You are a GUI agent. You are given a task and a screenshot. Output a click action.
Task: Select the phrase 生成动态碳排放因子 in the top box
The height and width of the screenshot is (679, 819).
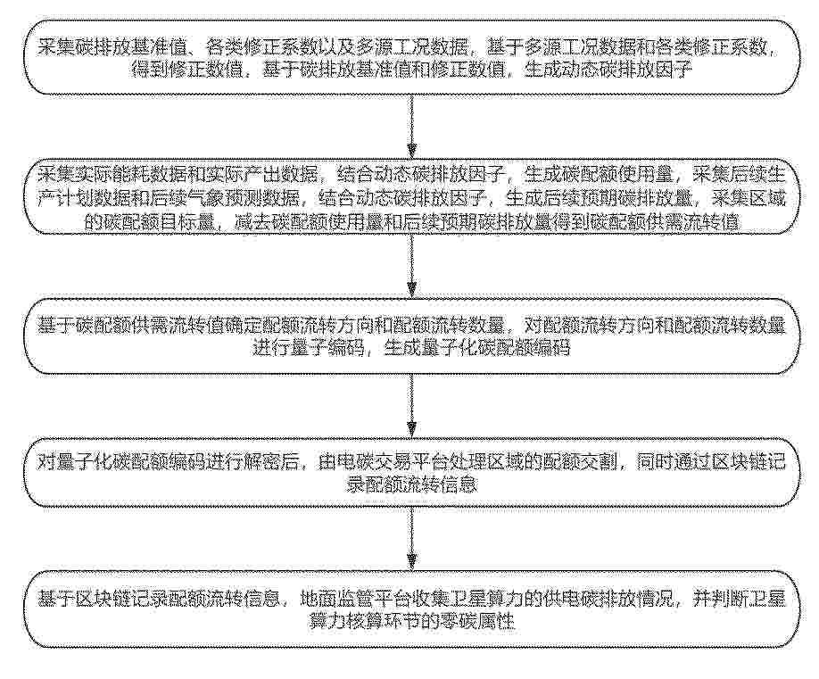click(608, 70)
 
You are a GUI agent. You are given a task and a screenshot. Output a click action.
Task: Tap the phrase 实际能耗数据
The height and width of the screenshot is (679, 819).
click(131, 174)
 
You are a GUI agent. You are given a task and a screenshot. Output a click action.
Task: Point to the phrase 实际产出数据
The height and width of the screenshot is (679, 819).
click(262, 174)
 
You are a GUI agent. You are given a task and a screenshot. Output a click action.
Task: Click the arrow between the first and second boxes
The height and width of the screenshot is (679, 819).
click(411, 127)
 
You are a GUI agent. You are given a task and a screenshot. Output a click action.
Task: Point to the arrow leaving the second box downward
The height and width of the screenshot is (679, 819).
click(411, 265)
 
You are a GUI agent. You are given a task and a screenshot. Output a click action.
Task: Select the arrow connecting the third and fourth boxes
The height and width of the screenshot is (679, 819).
click(411, 406)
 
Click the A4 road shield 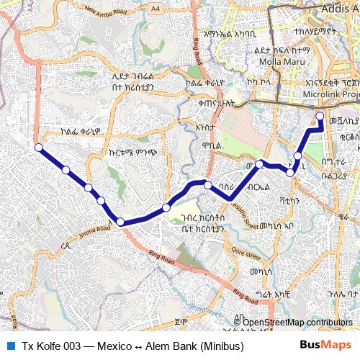156,8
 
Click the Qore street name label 245,254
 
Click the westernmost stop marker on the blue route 38,148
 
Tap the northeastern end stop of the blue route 320,115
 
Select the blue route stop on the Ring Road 120,222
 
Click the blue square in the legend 9,346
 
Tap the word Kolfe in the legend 48,346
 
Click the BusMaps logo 326,346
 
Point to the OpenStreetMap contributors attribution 297,322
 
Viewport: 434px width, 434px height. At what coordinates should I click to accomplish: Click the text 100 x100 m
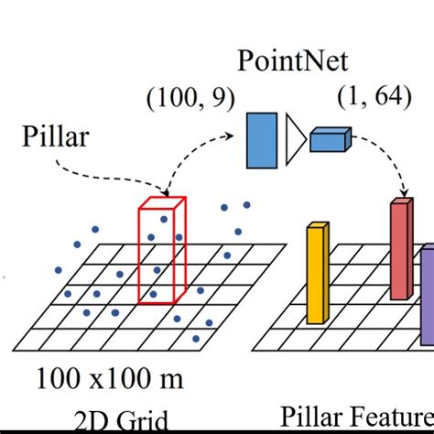pyautogui.click(x=110, y=376)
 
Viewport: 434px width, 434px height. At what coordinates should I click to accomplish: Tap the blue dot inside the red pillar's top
pyautogui.click(x=164, y=219)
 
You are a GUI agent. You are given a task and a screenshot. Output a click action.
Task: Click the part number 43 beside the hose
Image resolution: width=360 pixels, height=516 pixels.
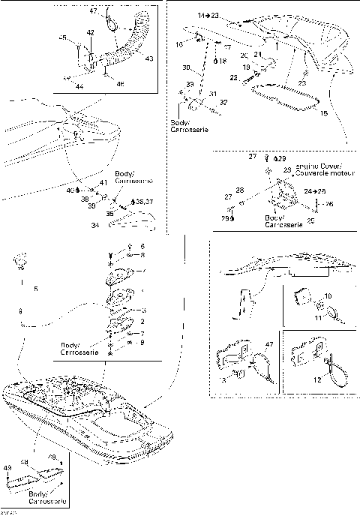pos(149,58)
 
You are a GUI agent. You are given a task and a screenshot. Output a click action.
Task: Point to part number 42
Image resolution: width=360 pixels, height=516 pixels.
pos(90,33)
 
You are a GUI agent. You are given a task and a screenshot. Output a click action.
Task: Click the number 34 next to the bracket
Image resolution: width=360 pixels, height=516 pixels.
pos(116,225)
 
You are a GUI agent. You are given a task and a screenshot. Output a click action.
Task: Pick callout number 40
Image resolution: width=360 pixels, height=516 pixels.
pos(70,190)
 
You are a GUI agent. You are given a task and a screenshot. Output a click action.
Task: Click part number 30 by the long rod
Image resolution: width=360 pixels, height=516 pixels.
pos(185,68)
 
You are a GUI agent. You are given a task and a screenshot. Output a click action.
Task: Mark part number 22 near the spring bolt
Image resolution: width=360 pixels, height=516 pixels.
pos(234,77)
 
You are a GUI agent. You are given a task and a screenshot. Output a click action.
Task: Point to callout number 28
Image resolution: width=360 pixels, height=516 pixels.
pos(240,190)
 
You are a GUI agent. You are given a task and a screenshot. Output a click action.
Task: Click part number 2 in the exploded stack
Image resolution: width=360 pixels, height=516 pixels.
pos(142,321)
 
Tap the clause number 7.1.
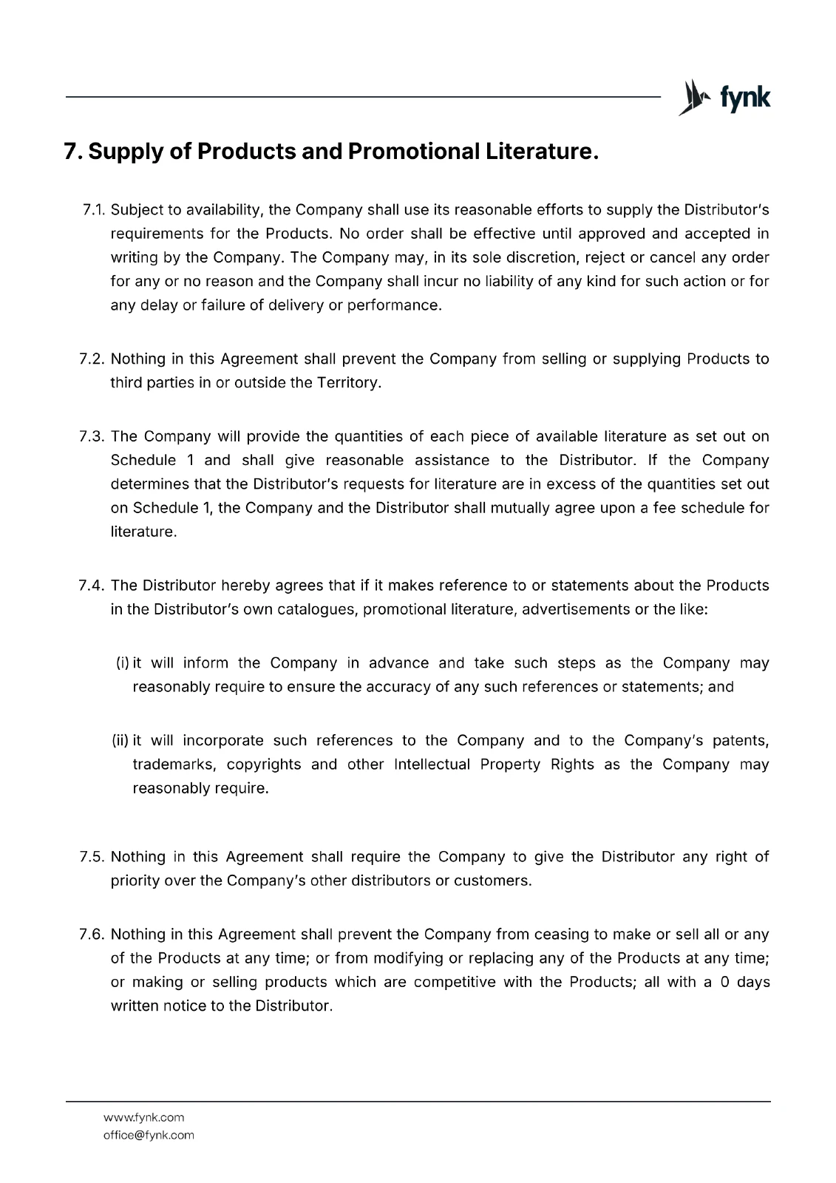[x=94, y=210]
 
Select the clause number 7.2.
[x=93, y=359]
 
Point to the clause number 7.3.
[x=93, y=437]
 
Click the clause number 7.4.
[x=93, y=586]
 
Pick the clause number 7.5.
[x=93, y=857]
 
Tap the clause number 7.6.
[x=93, y=935]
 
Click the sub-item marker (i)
[x=123, y=663]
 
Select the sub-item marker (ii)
[x=120, y=741]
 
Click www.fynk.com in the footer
[x=144, y=1117]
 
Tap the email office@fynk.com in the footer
[x=149, y=1135]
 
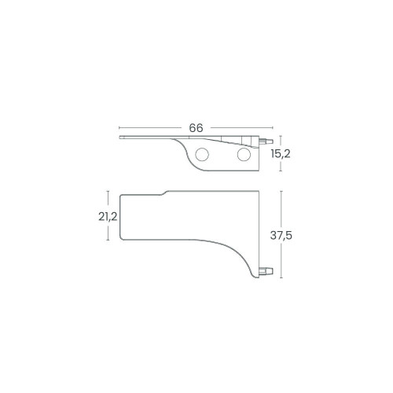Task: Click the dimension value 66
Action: click(196, 128)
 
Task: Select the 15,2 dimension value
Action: click(281, 154)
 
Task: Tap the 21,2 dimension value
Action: click(108, 217)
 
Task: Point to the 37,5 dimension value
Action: click(281, 236)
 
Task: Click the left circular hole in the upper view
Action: click(202, 155)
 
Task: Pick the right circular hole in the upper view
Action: click(244, 154)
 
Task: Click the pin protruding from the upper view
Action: click(266, 141)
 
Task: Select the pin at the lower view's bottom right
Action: click(266, 271)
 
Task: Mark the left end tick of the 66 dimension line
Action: click(119, 128)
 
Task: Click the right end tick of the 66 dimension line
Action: click(273, 128)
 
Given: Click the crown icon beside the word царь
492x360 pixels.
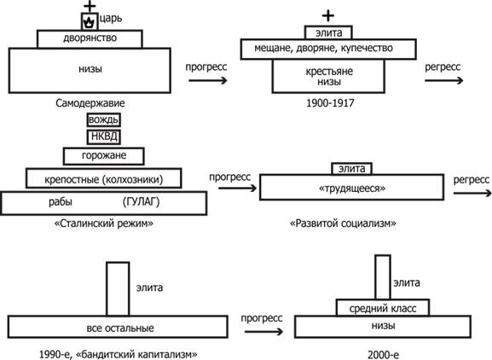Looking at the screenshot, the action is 90,22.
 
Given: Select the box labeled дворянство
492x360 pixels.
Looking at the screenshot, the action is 90,39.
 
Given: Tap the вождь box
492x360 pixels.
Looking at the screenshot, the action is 103,120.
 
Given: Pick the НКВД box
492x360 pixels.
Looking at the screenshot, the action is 103,136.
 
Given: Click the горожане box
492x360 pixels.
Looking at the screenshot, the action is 103,156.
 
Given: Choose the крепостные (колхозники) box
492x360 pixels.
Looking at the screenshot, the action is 103,178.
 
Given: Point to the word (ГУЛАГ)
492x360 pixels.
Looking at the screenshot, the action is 141,201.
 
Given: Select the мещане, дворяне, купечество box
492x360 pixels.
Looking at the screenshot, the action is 328,49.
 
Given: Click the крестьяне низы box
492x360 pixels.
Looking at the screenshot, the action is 328,76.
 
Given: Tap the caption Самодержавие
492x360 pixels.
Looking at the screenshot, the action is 90,103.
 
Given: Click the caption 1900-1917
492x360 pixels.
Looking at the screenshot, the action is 330,103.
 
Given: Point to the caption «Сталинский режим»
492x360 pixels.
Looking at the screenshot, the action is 104,224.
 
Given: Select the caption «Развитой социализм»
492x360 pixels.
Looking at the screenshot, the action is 343,224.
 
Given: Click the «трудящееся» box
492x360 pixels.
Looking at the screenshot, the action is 352,187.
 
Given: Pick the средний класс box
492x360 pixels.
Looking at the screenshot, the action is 383,308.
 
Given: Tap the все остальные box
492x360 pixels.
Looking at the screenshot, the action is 118,327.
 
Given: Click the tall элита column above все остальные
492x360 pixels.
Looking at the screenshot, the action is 118,288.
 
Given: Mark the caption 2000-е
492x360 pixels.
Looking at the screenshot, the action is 383,355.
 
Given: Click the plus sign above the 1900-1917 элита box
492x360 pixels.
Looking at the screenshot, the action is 328,15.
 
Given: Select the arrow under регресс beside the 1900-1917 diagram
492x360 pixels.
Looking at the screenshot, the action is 443,81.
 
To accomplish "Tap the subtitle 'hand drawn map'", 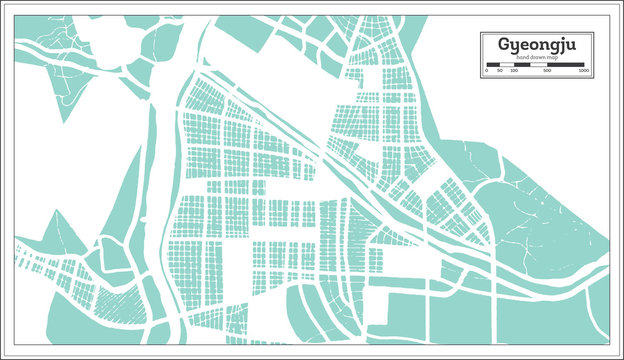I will pos(535,59).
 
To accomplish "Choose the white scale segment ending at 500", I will pos(529,66).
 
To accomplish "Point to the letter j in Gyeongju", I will pos(567,47).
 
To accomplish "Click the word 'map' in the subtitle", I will pos(552,59).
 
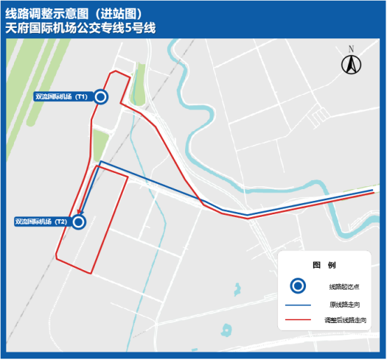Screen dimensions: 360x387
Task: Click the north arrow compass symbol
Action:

= = = = =

* [Exercise task]
In the entries above, change "tick" to "marker" in the lines between the one holding "Task: Mark the" and the one holding "Action: click(273, 128)", inclusive. Give back only those lines, with everything else left as it is.

* [Full response]
Task: Mark the left end marker of the 66 dimension line
Action: click(119, 128)
 
Task: Click the right end marker of the 66 dimension line
Action: click(273, 128)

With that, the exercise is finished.